====== Records supplied ======

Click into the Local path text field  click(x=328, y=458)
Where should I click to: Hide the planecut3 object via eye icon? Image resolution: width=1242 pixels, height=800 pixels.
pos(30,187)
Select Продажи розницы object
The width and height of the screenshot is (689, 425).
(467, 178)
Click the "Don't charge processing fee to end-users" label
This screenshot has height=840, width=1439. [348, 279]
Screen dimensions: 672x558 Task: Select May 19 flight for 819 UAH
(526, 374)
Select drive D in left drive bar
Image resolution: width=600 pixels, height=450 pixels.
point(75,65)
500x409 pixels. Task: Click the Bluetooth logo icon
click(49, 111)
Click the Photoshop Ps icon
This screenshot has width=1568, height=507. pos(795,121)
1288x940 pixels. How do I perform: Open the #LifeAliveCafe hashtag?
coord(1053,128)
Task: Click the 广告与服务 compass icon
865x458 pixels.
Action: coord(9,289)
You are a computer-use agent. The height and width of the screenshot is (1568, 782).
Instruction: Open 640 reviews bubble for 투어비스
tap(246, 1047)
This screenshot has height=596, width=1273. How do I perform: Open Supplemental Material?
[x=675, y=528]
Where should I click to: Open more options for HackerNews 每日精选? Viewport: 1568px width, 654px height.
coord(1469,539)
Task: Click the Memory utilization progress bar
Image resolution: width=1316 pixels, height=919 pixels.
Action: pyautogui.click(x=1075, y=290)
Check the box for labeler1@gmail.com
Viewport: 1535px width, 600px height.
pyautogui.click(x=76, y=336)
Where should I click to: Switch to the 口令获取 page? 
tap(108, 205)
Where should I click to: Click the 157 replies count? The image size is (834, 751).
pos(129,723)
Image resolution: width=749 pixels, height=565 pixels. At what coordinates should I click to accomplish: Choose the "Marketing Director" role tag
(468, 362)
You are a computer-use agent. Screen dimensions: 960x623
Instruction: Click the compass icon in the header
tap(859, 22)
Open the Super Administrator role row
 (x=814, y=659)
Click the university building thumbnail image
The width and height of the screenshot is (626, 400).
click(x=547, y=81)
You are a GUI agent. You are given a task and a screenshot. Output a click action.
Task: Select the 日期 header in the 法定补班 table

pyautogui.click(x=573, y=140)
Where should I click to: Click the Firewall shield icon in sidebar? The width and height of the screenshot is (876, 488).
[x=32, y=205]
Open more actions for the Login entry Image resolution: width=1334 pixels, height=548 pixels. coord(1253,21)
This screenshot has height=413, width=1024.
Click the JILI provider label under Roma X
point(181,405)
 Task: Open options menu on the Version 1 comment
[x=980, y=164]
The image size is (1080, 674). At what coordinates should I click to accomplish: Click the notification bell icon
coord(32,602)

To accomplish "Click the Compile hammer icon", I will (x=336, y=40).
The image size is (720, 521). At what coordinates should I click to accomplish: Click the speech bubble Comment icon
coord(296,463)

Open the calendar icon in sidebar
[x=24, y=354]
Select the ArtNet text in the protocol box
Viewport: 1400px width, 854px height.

======

Output the data once more, exactly as it appears above.

▸ Exercise solution
Click into the Local path text field  click(x=328, y=458)
Where should I click to: Hide the planecut3 object via eye icon? Image resolution: width=1242 pixels, height=800 pixels.
pos(30,187)
Select Продажи розницы object
The width and height of the screenshot is (689, 425).
(467, 178)
Click the "Don't charge processing fee to end-users" label
This screenshot has height=840, width=1439. [348, 279]
Screen dimensions: 672x558 Task: Select May 19 flight for 819 UAH
(526, 374)
Select drive D in left drive bar
Image resolution: width=600 pixels, height=450 pixels.
point(75,65)
500x409 pixels. Task: Click the Bluetooth logo icon
click(49, 111)
Click the Photoshop Ps icon
This screenshot has width=1568, height=507. pos(795,121)
1288x940 pixels. How do I perform: Open the #LifeAliveCafe hashtag?
coord(1053,128)
Task: Click the 广告与服务 compass icon
865x458 pixels.
Action: coord(9,289)
You are a computer-use agent. The height and width of the screenshot is (1568, 782).
Instruction: Open 640 reviews bubble for 투어비스
tap(246, 1047)
This screenshot has height=596, width=1273. How do I perform: Open Supplemental Material?
[x=675, y=528]
Where should I click to: Open more options for HackerNews 每日精选? Viewport: 1568px width, 654px height.
coord(1469,539)
Task: Click the Memory utilization progress bar
Image resolution: width=1316 pixels, height=919 pixels.
Action: pyautogui.click(x=1075, y=290)
Check the box for labeler1@gmail.com
Viewport: 1535px width, 600px height.
pyautogui.click(x=76, y=336)
Where should I click to: Switch to the 口令获取 page? 
tap(108, 205)
Where should I click to: Click the 157 replies count? The image size is (834, 751).
pos(129,723)
Image resolution: width=749 pixels, height=565 pixels. At what coordinates should I click to accomplish: Choose the "Marketing Director" role tag
(468, 362)
You are a computer-use agent. Screen dimensions: 960x623
Instruction: Click the compass icon in the header
tap(859, 22)
Open the Super Administrator role row
 (x=814, y=659)
Click the university building thumbnail image
The width and height of the screenshot is (626, 400).
click(x=547, y=81)
You are a GUI agent. You are given a task and a screenshot. Output a click action.
Task: Select the 日期 header in the 法定补班 table

pyautogui.click(x=573, y=140)
Where should I click to: Click the Firewall shield icon in sidebar? The width and height of the screenshot is (876, 488).
[x=32, y=205]
Open more actions for the Login entry Image resolution: width=1334 pixels, height=548 pixels. coord(1253,21)
This screenshot has height=413, width=1024.
Click the JILI provider label under Roma X
point(181,405)
 Task: Open options menu on the Version 1 comment
[x=980, y=164]
The image size is (1080, 674). At what coordinates should I click to accomplish: Click the notification bell icon
coord(32,602)

To accomplish "Click the Compile hammer icon", I will (x=336, y=40).
The image size is (720, 521). At what coordinates should I click to accomplish: Click the speech bubble Comment icon
coord(296,463)

Open the calendar icon in sidebar
[x=24, y=354]
Select the ArtNet text in the protocol box
Viewport: 1400px width, 854px height.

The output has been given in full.